Stored items:
^^^^^^^^^^^^^^^^

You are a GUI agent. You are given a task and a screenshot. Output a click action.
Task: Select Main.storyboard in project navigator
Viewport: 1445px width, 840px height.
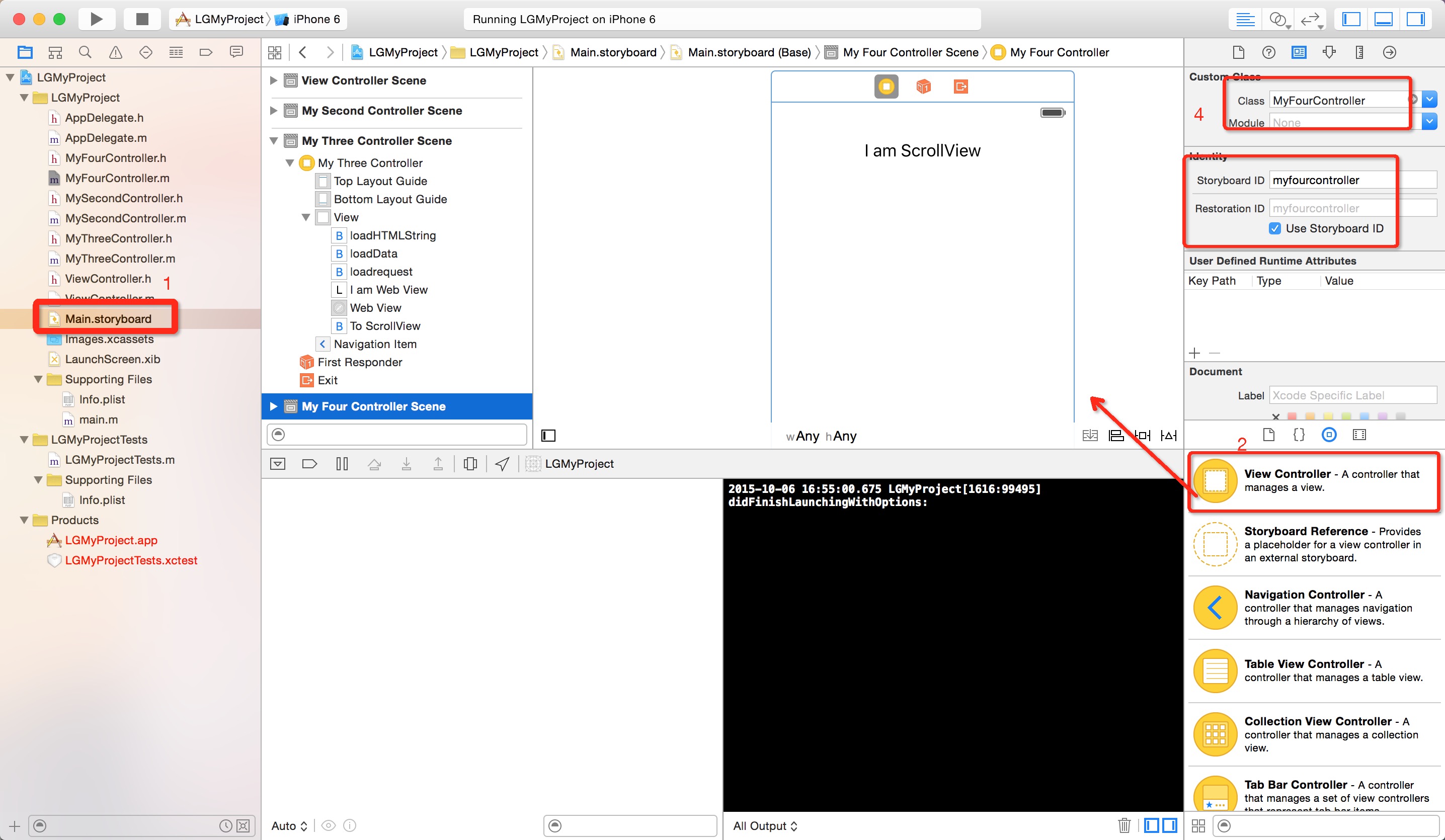pos(108,318)
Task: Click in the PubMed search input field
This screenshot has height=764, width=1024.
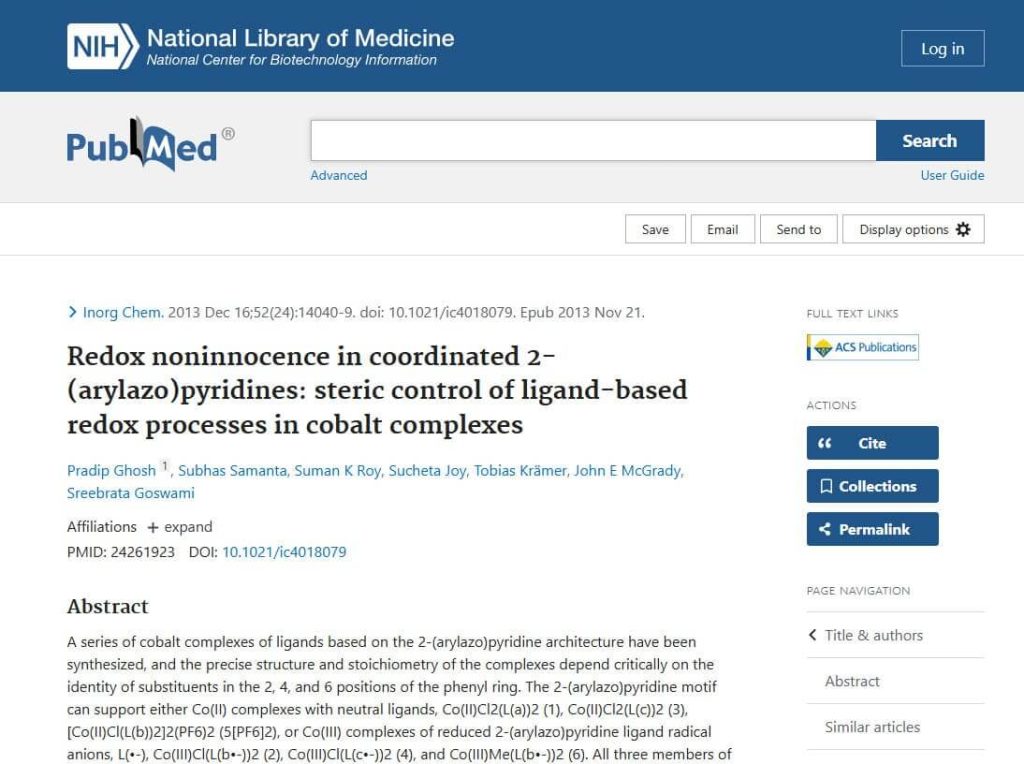Action: coord(592,141)
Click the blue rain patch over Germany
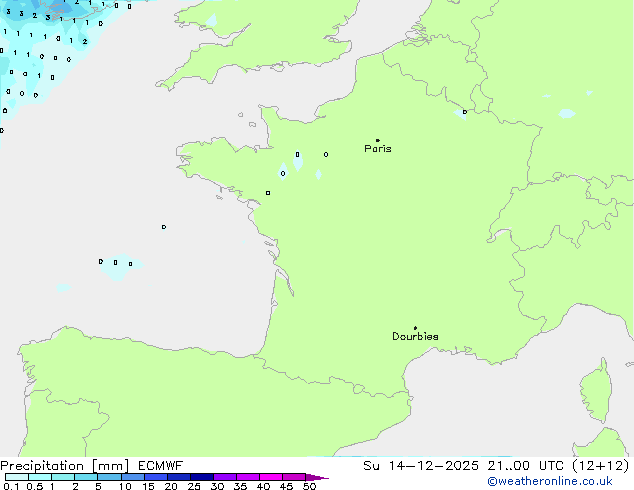The height and width of the screenshot is (490, 634). (567, 113)
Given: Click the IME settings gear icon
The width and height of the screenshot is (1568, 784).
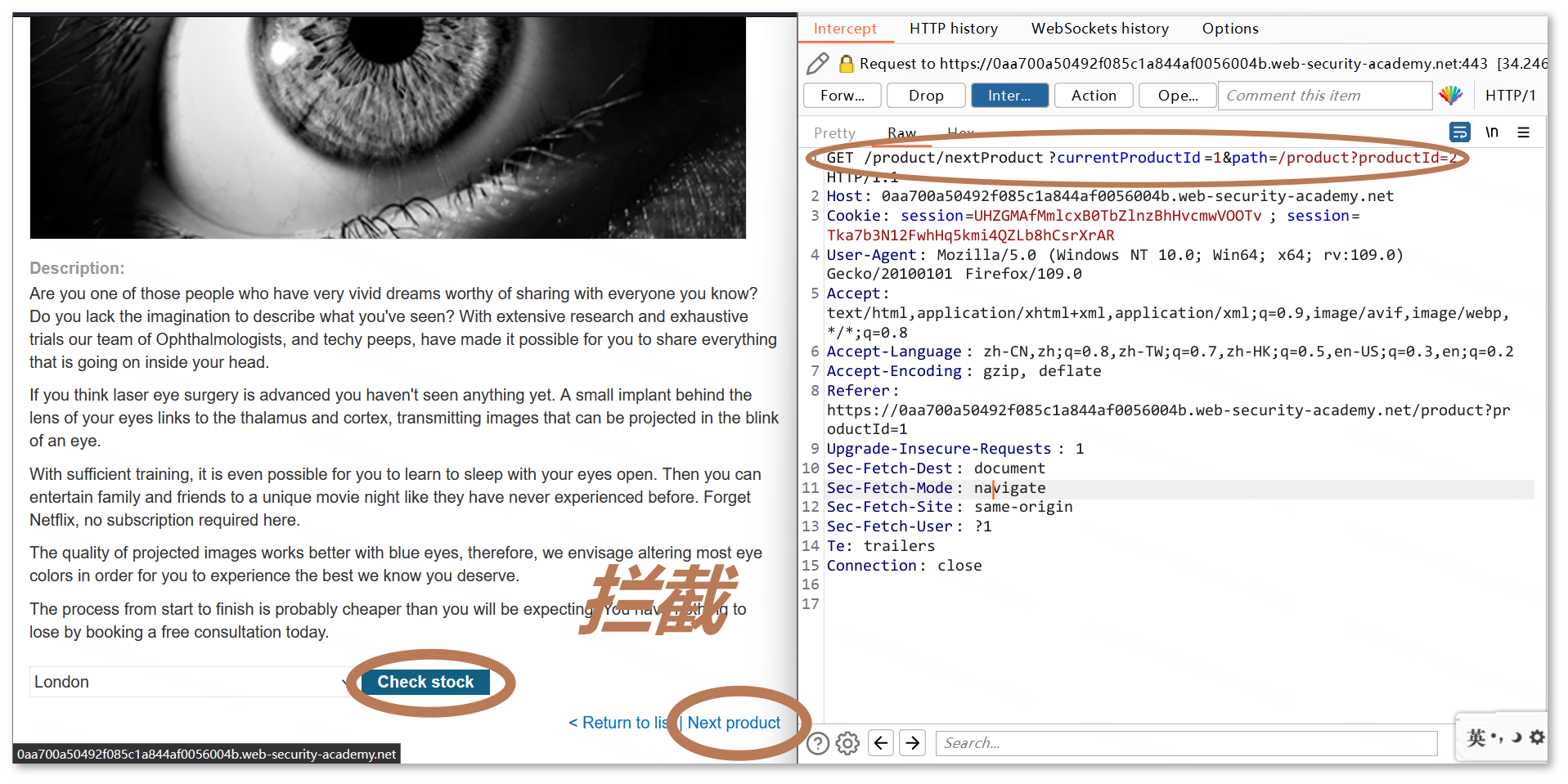Looking at the screenshot, I should pyautogui.click(x=1537, y=737).
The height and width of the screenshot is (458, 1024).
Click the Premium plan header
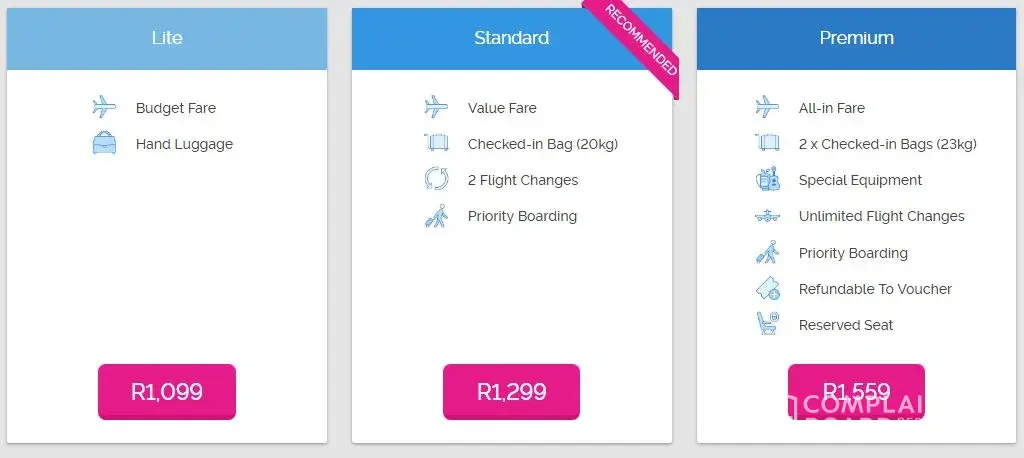(x=856, y=39)
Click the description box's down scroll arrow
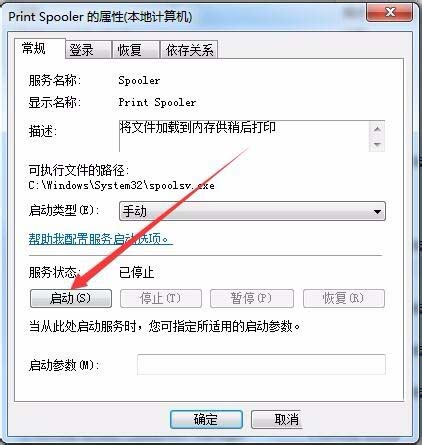Image resolution: width=422 pixels, height=445 pixels. pos(377,144)
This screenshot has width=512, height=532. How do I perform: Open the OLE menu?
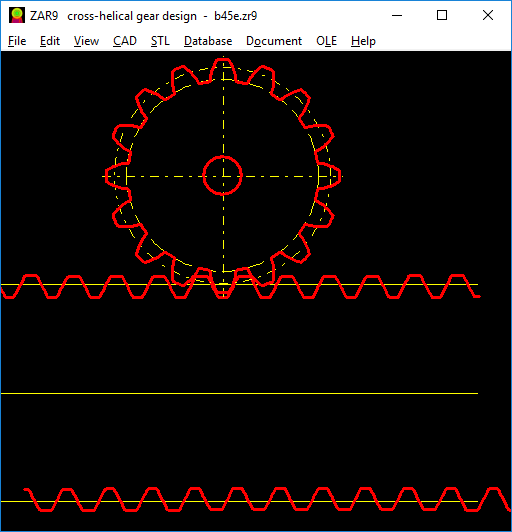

^^^^^^^^^^^^^^^^

Your task: Nothing but the lines from the one that contains "The height and width of the screenshot is (458, 1024)." through the last line of the records belongs in the answer, reproduced exactly, with no pictures.

Reply to the exercise:
The height and width of the screenshot is (458, 1024).
Click the Premium plan header
(x=856, y=39)
Click the description box's down scroll arrow
Image resolution: width=422 pixels, height=445 pixels. pos(377,144)
This screenshot has width=512, height=532. How do I perform: Open the OLE menu?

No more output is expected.